"Blessed Mother of God!" exclaimed Maria, sitting down hastily; "it cannot be Diego. What could have brought him here?"

"Diego! Yes, that was the name thy brother called him. But why dost thou ask?"

"He was my malignant enemy, sister."

"And Alla hath delivered thee from him. And thou wilt forgive him, Maria, even as I forgave mine."

"Yes," she replied, slowly, "I will indeed forgive him. See, my brother hath put on his vestment; he is holding up the cross, and the men about are kneeling, and the dying man is confessing his sins. Look!"

It was as she said. And the ghostly confession was proceeding, one of the men holding a cup of cordial to the sufferer's lips as he made motions for it—a broken tale of sin and crime, which we dare not attempt to record. Yet it came forth from the dry, parched lips hardly without a break till its close. Francis d'Almeida had not missed a word; though, from his extreme weakness, Dom Diego had sometimes spoken in low, broken whispers, gasping for breath.

"There is no more to tell," he said, faintly, at its close. "As I shall answer in the judgment, no more. I have hidden nothing; but, with the absolution of the Church, I pray thee let thy sister say, while I can hear and see, 'I forgive thee, Diego,' and I shall then die happy."

Then Francis sent for his sister, and whispered, "It is he. Dost thou forgive him, Maria?"

"Freely and truly," she said, firmly, "as I may be forgiven."
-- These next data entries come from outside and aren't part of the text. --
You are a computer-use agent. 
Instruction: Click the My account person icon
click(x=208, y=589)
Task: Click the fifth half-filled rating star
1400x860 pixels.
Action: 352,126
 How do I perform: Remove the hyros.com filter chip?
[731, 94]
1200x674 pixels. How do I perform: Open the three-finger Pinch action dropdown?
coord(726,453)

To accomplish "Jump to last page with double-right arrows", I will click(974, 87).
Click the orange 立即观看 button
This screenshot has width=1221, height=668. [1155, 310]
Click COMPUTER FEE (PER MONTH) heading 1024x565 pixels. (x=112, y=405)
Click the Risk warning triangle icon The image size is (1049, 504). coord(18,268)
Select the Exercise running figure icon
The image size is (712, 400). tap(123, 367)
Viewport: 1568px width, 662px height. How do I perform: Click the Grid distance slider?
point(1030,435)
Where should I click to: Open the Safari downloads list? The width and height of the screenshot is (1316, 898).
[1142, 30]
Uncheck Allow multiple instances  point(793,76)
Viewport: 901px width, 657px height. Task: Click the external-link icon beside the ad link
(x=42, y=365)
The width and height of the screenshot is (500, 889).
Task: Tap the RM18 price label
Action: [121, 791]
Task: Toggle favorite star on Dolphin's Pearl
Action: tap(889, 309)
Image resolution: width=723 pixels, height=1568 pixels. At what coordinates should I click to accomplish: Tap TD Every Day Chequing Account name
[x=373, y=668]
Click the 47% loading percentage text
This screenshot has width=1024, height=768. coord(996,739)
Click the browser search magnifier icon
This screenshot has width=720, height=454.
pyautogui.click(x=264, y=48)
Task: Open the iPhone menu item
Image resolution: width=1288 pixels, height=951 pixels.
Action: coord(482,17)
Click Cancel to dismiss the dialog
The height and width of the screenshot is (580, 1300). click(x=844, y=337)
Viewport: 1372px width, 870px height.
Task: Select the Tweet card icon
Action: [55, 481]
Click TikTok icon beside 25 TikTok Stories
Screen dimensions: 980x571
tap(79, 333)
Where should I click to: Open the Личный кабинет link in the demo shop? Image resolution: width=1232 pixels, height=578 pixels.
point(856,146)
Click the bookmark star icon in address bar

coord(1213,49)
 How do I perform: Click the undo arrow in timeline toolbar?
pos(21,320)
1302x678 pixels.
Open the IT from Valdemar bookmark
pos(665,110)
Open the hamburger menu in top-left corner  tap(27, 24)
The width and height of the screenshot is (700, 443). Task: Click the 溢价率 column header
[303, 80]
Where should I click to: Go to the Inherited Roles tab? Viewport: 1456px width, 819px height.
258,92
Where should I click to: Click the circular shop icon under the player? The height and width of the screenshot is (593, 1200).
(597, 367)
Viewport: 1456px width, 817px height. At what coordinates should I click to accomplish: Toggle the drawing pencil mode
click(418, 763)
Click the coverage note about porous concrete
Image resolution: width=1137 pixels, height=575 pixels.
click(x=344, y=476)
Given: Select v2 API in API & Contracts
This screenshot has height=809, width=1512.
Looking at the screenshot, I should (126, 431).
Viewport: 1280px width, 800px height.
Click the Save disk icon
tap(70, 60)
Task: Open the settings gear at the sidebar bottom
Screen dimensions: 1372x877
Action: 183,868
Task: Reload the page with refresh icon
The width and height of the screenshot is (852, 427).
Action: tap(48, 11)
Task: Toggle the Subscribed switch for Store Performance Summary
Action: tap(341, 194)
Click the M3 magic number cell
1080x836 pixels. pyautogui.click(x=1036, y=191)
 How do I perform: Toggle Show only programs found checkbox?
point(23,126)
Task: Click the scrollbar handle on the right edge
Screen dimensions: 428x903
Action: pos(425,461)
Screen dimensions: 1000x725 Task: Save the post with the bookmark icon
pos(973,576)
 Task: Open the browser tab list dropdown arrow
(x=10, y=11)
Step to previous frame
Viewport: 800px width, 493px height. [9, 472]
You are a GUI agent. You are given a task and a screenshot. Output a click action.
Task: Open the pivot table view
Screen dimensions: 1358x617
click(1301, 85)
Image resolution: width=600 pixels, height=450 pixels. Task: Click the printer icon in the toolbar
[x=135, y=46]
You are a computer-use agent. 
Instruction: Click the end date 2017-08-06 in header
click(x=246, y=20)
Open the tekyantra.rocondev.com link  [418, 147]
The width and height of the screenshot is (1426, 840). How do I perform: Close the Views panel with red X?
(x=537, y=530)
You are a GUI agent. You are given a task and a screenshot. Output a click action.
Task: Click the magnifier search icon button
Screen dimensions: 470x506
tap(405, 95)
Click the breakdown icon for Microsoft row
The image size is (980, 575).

Dom Diego could not speak now, but he could hear the words which fell from the woman he had loved so madly and with so sinful a purpose. He tried to raise his hands, but they fell back on the sheet helplessly and his large bright eyes were glazing fast, and becoming dim. "Maria! Maria! forgive—pardon!" they heard him say in a whisper scarcely audible. And while the Bishop was holding up the cross before him, and preparing to recite the Beaticum, she could not resist the impulse, but took the cold hand of the dying man, and said, "I forgive; fear not." Then a soft smile of peace and resignation seemed to pass over his features. "Forgiven," he murmured; and as the words of "Depart, Christian soul, in the name of God the Father Almighty who created thee," were spoken, the spirit passed away with a slight shivering convulsion, and the body lay still in death; and the Bishop and his sister, their sweet voices mingling, chanted the Litany for the dead, which seemed to linger amidst the small domes and grooves of the high roof, echoed, as it were, by angels.